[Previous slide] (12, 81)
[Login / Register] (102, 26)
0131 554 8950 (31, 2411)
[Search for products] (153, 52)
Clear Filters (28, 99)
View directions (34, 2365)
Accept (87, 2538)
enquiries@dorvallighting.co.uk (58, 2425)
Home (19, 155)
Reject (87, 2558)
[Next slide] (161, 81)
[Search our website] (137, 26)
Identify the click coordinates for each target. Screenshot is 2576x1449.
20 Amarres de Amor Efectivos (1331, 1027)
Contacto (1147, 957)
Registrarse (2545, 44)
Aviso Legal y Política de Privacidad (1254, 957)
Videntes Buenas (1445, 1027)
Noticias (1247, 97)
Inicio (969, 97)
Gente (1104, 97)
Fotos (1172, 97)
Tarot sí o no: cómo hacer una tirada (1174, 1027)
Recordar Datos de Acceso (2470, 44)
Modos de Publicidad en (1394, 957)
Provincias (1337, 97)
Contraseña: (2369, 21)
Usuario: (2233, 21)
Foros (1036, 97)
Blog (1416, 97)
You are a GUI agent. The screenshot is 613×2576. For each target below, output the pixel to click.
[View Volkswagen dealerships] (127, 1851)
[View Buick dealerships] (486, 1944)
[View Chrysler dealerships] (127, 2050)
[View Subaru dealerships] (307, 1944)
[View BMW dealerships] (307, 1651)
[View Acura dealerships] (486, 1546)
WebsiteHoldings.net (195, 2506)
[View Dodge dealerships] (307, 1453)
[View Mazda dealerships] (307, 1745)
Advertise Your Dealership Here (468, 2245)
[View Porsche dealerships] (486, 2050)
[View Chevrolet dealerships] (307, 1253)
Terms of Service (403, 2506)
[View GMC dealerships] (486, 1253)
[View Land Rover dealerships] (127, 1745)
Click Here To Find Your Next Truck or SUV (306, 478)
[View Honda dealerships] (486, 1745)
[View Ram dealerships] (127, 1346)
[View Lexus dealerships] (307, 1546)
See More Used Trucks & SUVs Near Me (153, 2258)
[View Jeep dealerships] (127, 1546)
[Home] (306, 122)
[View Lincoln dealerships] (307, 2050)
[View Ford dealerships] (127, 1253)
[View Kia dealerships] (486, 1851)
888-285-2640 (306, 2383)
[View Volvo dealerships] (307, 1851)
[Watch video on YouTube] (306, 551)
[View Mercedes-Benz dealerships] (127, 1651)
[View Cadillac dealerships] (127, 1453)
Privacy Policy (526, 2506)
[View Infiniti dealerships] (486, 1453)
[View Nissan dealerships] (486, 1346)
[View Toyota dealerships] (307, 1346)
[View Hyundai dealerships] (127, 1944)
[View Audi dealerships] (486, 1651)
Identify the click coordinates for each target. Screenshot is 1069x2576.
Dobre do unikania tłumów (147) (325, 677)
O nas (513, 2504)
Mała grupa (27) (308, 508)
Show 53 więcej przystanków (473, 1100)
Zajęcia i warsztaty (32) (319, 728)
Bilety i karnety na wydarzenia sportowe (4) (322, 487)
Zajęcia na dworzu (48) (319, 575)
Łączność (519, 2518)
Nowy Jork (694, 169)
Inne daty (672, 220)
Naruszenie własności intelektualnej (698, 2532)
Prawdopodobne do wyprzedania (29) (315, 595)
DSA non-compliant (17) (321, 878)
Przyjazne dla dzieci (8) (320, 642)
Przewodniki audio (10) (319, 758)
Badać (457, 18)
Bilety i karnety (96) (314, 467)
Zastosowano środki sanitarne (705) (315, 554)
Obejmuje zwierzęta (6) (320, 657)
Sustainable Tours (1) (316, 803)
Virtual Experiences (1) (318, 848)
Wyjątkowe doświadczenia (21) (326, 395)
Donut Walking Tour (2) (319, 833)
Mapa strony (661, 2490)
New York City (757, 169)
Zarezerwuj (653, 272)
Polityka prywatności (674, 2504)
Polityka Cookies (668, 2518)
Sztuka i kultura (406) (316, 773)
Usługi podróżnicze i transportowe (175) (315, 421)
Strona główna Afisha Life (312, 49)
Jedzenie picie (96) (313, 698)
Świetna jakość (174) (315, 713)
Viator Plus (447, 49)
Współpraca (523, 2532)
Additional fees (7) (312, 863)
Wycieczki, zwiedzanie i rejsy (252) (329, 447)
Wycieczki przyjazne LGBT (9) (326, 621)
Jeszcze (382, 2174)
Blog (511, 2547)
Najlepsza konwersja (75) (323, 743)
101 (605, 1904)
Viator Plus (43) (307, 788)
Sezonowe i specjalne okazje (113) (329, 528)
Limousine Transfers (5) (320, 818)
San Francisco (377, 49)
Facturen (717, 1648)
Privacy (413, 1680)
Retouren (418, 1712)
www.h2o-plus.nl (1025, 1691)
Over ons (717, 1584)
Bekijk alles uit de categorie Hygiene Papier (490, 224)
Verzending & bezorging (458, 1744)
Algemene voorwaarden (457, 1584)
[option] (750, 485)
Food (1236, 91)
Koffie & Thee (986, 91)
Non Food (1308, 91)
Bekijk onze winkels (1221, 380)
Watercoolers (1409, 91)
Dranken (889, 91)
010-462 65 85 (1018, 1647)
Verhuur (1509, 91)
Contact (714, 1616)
━━━━━━━━━━━━━━━━━━━━━━━━━━━━━━
**WHAT YOU NEED TO DO**. Within the listing above, give again exactly every line from the line with "[View Ford dealerships] (127, 1253)" through the line with "[View Audi dealerships] (486, 1651)", both included, and no other line.

**EXERCISE ANSWER**.
[View Ford dealerships] (127, 1253)
[View Kia dealerships] (486, 1851)
888-285-2640 (306, 2383)
[View Volvo dealerships] (307, 1851)
[Watch video on YouTube] (306, 551)
[View Mercedes-Benz dealerships] (127, 1651)
[View Cadillac dealerships] (127, 1453)
Privacy Policy (526, 2506)
[View Infiniti dealerships] (486, 1453)
[View Nissan dealerships] (486, 1346)
[View Toyota dealerships] (307, 1346)
[View Hyundai dealerships] (127, 1944)
[View Audi dealerships] (486, 1651)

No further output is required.